In Montana, Republican Gov. Greg Gianforte — who received a warning this year for trapping a wolf without taking a required certification class in violation of state rules — signed a law last month requiring wolf numbers to be reduced, although not below 15 breeding pairs of the animals.

“It wasn't to reduce them to zero, it was to reduce them to a sustainable level,” said Greg Lemon with Montana Fish, Wildlife and Parks. “We've got the track record and the statutory framework to ensure they are managed to that sustainable level.”

Montana U.S. Sen. Jon Tester, who offered the 2011 legislation that put wolves under state control, declined to comment directly on the new laws but said science needs to drive decisions on wolves.

"It is up to state officials in Montana to continue to ensure that population numbers remain adequate so wolves don’t get relisted,” the Democratic lawmaker said in a statement.

In Idaho, hunting rules already had been incrementally loosened over the past decade without causing a huge spike in the number of wolves killed, said Idaho Fish and Game spokesperson Roger Phillips. Hunters and trappers killed about 500 wolves in the state in 2020.
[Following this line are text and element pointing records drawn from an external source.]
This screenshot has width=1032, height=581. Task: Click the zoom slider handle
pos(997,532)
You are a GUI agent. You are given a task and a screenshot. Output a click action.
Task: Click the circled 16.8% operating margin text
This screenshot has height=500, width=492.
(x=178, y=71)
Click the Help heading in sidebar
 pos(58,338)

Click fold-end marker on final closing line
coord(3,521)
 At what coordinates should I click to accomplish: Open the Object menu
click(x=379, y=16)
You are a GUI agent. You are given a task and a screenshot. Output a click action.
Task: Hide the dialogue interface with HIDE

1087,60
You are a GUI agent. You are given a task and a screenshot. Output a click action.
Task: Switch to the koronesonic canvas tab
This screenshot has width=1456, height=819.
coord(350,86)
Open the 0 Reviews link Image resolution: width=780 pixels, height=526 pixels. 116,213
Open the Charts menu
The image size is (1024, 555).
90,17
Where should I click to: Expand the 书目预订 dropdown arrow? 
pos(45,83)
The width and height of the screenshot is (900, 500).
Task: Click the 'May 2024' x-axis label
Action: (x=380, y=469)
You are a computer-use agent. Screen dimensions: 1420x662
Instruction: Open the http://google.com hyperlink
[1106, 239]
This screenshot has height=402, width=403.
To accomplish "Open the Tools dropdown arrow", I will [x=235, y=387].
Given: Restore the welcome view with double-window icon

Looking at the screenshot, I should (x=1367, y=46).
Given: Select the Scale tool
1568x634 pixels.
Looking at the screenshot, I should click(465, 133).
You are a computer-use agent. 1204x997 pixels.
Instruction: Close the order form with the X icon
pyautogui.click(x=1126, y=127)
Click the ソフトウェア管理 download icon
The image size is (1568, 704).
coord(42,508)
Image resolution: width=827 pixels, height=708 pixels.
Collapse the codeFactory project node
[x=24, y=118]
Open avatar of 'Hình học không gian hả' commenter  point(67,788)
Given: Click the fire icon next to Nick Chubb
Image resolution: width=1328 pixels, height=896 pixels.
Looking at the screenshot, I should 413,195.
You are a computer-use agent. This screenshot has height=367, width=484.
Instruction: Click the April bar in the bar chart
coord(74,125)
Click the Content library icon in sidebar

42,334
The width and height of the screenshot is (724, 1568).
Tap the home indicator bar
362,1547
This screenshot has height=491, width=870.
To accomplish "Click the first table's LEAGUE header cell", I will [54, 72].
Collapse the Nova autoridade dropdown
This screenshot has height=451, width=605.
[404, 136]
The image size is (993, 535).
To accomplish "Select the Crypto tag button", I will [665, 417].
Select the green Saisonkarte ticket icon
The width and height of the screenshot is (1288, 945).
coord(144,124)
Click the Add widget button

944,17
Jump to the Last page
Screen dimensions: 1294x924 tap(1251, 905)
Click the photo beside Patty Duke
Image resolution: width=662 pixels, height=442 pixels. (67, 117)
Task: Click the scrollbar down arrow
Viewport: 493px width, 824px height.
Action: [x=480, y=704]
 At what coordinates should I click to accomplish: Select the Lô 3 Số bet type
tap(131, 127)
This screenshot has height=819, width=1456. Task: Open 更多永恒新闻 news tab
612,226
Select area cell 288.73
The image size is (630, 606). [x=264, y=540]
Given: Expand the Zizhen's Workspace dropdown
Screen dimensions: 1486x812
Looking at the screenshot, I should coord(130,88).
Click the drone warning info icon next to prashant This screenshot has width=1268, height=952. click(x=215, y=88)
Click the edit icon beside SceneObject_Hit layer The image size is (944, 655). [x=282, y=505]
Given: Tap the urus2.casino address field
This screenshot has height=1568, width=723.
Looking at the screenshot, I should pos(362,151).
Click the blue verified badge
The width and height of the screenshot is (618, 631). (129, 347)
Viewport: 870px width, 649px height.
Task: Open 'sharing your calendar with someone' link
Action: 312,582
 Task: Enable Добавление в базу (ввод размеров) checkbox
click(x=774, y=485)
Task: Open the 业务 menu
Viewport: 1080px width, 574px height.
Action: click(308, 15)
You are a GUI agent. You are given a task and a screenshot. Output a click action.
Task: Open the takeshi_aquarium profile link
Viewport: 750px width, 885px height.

Idaho officials will be able to closely track how many are killed under the new rules through a mandatory reporting system. However, if problems emerge, any changes would have to be made by lawmakers after they took away wolf management decisions from state wildlife commissioners, Phillips said.

The Fish and Wildlife Service has long contended it’s not necessary for wolves to be in every place they once inhabited to be considered recovered. Spokesperson Vanessa Kauffman would not say if federal officials were looking at the new laws. The agency has 90 days to decide if protections may be warranted, but has not always met deadlines with previous petitions.

Wolves were wiped out across most of the U.S. by the 1930s under government-sponsored poisoning and trapping campaigns. They were reintroduced from Canada into the Northern Rockies in the 1990s and expanded over the past two decades into parts of Oregon, Washington and California.

The population in the Midwest has grown to some 4,400 wolves. In Colorado, voters last year passed a measure requiring the state to begin reintroducing wolves in coming years.